Saved data entries:
>>
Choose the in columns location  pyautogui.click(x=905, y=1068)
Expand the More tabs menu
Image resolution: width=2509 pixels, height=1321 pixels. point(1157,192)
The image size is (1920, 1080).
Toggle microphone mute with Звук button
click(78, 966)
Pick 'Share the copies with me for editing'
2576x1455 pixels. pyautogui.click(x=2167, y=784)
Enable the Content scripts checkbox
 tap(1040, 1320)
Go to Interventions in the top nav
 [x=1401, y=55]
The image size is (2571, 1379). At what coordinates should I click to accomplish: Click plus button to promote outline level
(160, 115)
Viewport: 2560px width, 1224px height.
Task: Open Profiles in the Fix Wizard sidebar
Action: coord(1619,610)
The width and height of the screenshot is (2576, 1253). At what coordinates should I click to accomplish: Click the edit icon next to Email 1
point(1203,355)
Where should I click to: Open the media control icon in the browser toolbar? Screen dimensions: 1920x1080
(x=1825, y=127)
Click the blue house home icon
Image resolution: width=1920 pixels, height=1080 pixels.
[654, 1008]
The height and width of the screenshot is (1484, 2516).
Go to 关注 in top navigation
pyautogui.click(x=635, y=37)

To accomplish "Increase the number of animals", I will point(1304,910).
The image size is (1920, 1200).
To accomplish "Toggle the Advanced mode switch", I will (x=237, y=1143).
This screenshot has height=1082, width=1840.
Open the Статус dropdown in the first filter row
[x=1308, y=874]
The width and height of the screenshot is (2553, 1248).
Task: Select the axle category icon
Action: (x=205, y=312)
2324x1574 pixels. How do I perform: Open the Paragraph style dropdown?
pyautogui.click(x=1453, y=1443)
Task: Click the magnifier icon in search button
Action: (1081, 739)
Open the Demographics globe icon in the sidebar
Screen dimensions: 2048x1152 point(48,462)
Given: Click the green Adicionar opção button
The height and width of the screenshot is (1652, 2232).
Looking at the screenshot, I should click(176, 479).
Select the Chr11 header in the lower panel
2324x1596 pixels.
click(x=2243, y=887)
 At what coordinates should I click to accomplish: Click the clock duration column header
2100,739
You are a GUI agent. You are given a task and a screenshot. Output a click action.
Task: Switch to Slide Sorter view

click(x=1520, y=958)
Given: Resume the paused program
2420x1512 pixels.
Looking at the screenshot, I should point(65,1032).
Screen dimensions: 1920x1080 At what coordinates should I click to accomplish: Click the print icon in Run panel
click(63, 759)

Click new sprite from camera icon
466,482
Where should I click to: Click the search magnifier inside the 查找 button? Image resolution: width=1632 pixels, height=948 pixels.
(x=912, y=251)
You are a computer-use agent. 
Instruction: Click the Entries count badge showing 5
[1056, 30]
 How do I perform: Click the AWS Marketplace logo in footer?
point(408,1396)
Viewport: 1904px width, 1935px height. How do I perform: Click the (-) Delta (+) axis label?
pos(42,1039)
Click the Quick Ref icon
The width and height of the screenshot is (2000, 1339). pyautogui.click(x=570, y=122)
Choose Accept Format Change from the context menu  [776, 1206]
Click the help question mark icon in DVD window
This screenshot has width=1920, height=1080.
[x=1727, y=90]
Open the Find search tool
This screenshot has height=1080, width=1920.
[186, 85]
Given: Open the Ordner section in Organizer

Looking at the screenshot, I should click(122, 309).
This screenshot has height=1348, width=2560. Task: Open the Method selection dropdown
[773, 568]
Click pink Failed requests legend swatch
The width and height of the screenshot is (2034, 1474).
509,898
<<
**TASK STATEMENT**
Only the lines from the one containing "Given: Resume the paused program" through the final line of the data belong in the answer, repeated exactly.

**EXERCISE ANSWER**
Given: Resume the paused program
2420x1512 pixels.
Looking at the screenshot, I should point(65,1032).
Screen dimensions: 1920x1080 At what coordinates should I click to accomplish: Click the print icon in Run panel
click(63, 759)

Click new sprite from camera icon
466,482
Where should I click to: Click the search magnifier inside the 查找 button? Image resolution: width=1632 pixels, height=948 pixels.
(x=912, y=251)
You are a computer-use agent. 
Instruction: Click the Entries count badge showing 5
[1056, 30]
 How do I perform: Click the AWS Marketplace logo in footer?
point(408,1396)
Viewport: 1904px width, 1935px height. How do I perform: Click the (-) Delta (+) axis label?
pos(42,1039)
Click the Quick Ref icon
The width and height of the screenshot is (2000, 1339). pyautogui.click(x=570, y=122)
Choose Accept Format Change from the context menu  [776, 1206]
Click the help question mark icon in DVD window
This screenshot has width=1920, height=1080.
[x=1727, y=90]
Open the Find search tool
This screenshot has height=1080, width=1920.
[186, 85]
Given: Open the Ordner section in Organizer

Looking at the screenshot, I should click(122, 309).
This screenshot has height=1348, width=2560. Task: Open the Method selection dropdown
[773, 568]
Click pink Failed requests legend swatch
The width and height of the screenshot is (2034, 1474).
509,898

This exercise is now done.